[Input data — start]
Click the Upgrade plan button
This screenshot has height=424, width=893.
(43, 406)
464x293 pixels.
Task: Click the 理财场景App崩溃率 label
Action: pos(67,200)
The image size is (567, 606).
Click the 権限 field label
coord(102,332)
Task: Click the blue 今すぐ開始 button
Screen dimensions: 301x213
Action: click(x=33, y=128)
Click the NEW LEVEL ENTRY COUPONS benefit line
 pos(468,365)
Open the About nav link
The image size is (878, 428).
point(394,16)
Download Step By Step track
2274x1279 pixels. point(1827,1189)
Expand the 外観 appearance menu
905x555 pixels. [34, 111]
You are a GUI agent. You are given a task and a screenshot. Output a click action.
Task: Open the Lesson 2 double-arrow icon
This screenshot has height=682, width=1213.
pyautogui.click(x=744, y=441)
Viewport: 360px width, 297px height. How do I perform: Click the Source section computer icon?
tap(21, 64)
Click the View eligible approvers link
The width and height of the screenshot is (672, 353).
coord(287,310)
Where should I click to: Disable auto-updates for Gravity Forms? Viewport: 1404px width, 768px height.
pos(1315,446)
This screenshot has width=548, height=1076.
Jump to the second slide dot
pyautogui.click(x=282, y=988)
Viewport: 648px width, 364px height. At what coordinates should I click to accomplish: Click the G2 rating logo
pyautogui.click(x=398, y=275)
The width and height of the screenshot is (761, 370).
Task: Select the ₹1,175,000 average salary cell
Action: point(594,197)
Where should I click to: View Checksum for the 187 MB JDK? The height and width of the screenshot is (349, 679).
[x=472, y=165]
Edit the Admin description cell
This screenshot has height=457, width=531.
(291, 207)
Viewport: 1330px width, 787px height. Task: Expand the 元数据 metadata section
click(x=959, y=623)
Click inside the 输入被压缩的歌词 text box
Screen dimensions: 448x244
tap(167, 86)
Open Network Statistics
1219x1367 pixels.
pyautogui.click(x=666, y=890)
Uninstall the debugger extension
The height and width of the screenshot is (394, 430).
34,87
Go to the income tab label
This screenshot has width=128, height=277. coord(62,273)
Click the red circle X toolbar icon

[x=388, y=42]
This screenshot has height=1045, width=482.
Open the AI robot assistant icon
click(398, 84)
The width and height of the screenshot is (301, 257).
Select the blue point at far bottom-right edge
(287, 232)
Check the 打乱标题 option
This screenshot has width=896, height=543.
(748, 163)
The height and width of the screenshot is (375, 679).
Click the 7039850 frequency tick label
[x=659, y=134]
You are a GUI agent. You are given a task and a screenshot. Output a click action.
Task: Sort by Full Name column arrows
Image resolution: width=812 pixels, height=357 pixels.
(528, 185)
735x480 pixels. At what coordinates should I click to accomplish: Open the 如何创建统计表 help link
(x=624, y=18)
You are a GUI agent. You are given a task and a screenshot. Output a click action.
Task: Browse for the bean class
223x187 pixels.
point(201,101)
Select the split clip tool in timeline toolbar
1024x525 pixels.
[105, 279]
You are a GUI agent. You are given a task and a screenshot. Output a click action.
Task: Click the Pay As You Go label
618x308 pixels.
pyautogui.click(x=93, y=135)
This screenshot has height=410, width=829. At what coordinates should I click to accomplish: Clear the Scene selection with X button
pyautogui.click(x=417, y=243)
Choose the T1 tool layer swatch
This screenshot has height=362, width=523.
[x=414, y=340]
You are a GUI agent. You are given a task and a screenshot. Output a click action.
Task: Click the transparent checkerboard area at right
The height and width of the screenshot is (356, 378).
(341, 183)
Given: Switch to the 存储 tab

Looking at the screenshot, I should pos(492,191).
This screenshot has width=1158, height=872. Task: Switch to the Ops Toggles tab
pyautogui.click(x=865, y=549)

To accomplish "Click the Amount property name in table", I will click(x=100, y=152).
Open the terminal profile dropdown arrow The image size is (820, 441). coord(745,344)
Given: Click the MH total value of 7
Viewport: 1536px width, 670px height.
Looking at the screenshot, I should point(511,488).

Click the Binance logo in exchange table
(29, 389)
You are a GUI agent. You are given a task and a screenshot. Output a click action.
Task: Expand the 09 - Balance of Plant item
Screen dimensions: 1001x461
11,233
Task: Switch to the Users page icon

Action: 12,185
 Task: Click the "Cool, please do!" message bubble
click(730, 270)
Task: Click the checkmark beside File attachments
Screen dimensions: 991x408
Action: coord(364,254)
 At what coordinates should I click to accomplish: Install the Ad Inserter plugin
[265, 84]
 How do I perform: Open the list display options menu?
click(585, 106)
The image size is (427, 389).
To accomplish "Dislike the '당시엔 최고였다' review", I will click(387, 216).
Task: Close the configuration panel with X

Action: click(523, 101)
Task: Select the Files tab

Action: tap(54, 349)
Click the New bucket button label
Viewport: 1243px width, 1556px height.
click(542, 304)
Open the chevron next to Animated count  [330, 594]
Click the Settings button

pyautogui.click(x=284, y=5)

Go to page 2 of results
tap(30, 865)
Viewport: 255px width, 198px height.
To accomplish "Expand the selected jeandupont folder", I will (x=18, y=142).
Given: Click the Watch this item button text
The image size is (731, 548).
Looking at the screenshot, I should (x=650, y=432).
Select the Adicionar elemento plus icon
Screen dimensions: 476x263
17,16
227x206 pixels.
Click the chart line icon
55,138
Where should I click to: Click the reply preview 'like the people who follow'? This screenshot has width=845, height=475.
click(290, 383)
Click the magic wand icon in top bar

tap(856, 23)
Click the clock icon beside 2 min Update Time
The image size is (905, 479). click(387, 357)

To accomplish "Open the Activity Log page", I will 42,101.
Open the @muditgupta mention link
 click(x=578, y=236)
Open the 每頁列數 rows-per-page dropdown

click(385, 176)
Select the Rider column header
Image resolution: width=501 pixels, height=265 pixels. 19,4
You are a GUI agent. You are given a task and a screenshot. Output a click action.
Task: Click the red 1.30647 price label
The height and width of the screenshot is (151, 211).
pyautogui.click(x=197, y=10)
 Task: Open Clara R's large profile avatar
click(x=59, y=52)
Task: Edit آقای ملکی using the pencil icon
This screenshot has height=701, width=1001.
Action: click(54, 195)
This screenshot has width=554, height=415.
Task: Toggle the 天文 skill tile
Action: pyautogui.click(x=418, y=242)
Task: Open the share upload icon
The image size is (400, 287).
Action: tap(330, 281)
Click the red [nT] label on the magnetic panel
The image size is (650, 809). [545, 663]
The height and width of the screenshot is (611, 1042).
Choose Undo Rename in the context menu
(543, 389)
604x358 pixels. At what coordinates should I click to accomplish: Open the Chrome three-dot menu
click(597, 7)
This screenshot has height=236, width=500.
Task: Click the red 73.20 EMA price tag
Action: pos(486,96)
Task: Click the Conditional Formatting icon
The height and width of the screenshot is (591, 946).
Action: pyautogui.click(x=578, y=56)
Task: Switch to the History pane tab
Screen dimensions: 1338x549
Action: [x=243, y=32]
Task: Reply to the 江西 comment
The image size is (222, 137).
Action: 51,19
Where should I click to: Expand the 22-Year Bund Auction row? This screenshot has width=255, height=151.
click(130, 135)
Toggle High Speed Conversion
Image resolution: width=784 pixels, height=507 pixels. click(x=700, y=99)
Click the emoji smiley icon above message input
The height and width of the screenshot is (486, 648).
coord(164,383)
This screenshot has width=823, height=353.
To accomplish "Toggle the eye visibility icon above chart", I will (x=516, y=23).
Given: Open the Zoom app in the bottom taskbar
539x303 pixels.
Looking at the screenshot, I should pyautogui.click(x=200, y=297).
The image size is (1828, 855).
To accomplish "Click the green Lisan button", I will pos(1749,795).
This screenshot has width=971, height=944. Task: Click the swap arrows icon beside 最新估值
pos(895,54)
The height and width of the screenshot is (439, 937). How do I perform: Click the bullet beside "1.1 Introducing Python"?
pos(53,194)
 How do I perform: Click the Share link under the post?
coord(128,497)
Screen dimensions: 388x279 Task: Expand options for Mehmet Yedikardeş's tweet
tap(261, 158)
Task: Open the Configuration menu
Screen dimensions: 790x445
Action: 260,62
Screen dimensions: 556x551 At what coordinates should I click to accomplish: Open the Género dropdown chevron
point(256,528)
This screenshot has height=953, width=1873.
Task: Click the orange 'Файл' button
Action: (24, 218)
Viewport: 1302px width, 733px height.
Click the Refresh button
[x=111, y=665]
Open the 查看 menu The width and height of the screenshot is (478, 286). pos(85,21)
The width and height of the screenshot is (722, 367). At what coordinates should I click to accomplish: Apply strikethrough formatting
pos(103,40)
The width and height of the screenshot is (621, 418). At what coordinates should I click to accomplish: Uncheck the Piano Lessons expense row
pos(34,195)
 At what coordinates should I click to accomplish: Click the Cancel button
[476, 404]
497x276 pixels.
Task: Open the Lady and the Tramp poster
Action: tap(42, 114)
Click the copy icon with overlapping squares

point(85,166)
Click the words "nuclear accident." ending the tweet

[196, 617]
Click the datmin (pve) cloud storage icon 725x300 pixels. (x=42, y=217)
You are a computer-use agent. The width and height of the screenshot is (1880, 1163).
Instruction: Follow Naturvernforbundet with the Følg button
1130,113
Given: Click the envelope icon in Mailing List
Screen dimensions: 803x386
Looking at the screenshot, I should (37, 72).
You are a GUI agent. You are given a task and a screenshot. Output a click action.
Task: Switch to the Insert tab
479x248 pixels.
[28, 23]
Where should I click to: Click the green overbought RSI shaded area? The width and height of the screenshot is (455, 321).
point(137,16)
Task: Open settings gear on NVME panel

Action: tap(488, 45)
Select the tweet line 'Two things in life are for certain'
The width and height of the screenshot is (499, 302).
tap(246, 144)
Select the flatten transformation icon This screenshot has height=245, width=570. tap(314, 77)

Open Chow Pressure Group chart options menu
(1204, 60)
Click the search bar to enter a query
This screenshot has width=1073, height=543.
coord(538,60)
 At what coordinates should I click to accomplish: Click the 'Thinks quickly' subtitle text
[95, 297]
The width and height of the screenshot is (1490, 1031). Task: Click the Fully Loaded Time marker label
[Input data — finish]
- Aim of the task
Among the lines above, which ones hold the string "Edit"? Show them.

- Exercise response
Edit the Admin description cell
Task: Edit آقای ملکی using the pencil icon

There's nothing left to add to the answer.